Indoor arena in Shanghai, China

The Mercedes-Benz Arena (梅赛德斯-奔驰文化中心 (梅賽德斯-奔馳文化中心, Méisàidésī-Bēnchí Wénhuà Zhōngxīn); Shanghainese: Me-se-teq-sy-pen-zy Ven-ho Tson-sin, literally "Mercedes-Benz Cultural Center"), formerly known as the Shanghai World Expo Cultural Center, is an indoor arena located on the former grounds of Expo 2010 in Pudong, Shanghai. It is owned and operated by the AEG-OPG joint venture.

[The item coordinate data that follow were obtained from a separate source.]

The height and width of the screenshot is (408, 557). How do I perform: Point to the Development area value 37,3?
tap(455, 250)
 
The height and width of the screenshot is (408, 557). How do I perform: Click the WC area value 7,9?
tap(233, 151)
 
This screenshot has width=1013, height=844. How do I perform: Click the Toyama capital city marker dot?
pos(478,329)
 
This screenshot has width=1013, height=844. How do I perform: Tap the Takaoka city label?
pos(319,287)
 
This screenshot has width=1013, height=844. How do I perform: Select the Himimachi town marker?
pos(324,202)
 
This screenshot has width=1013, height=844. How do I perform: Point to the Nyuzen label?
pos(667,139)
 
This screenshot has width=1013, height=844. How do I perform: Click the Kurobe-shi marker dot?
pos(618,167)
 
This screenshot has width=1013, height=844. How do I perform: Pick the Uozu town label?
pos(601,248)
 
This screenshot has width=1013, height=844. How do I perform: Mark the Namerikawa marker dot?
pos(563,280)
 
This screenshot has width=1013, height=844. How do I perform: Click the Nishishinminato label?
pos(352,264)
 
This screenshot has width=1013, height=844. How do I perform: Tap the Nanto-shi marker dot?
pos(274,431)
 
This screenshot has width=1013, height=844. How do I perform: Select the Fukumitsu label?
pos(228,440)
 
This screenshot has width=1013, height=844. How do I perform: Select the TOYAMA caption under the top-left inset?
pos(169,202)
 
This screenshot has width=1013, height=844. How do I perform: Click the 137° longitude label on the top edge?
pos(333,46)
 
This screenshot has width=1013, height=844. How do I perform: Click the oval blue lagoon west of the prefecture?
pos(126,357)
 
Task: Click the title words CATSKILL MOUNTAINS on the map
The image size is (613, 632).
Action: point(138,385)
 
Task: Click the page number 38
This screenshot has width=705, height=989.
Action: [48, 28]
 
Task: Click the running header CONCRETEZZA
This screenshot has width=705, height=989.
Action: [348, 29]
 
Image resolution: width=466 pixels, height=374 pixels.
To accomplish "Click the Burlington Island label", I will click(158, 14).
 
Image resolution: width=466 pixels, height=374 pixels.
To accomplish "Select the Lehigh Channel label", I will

The facility seats 18,000 people and includes a smaller venue, The Mixing Room & Muse, which is a more intimate live-music venue. The arena is known for hosting the opening ceremony for the Expo 2010, during which it was known as the Expo Cultural Center.

==Naming rights==
The arena is sponsored in a ten-year deal by Mercedes-Benz and was officially renamed the Mercedes-Benz Arena on January 15, 2011. In June 2026, it was announced that a new naming rights partner would be sought after the naming rights deal would conclude.

==Events==
The arena has become the most popular arena in mainland China since it opened in 2010, hosting various attractive cultural and entertainment events.

===Music===
Mercedes-Benz Arena is one of the most popular Shanghai venues for concert tours by performers in both Mandarin and Cantonese language, as well as by South Korean, Japanese, and Western musicians.

Furthermore, numerous notable international superstars have performed in this venue, including Adam Lambert, Akon, Alicia Keys, André Rieu, Andrea Bocelli, Aretha Franklin, Ariana Grande, Avenged Sevenfold, Avril Lavigne, The Beach Boys, Bruno Mars, Charlie Puth, The Cardigans, Eagles, Ed Sheeran, Elton John, Exo, Fall Out Boy, Imagine Dragons, Iron Maiden, James Blunt, Jane Zhang, Jennifer Lopez, Jessie J, Justin Bieber, Shawn Mendes, Katy Perry, The Killers, Lay Zhang, Lindsey Stirling, Lionel Richie, Mariah Carey, Maroon 5, Metallica, Michael Bublé, Muse, Nile Rodgers, Nine Percent, Nogizaka46, Owl City, OneRepublic, Pitbull, Richard Clayderman, Quincy Jones, Queen, Rebecca Ferguson, Rocket Girls 101, The Rolling Stones, Samantha Jade, Shinee, Simple Plan, Slash, T-ara, Taylor Swift, Tony Bennett, Troye Sivan, Usher, Unine, Playboi Carti, Westlife, Kenshi Yonezu, Kelly Yu and SNH48.

===Sports===
On 21 September 2017, an NHL pre-season game was held in the stadium, with the Vancouver Canucks losing 5–2 to the Los Angeles Kings. The game saw a crowd of 10,088 gather to watch the NHL's first-ever game played in China.

===Entertainment===
The Mercedes-Benz Arena held the annual Victoria's Secret Fashion Show in November 2017.

===Esports===
The arena also played host to some of the most prestigious esports events such as DOTA 2's Shanghai Major in 2016, The International 2019, and the 2023 LPL Spring Finals. It also hosted four matches, including the grand final, of the 2024 VALORANT Masters Shanghai, and both the quarterfinals and semifinals of the 2025 League of Legends World Championship. It will also host the final phase of the 2026 VALORANT Champions Shanghai, in October.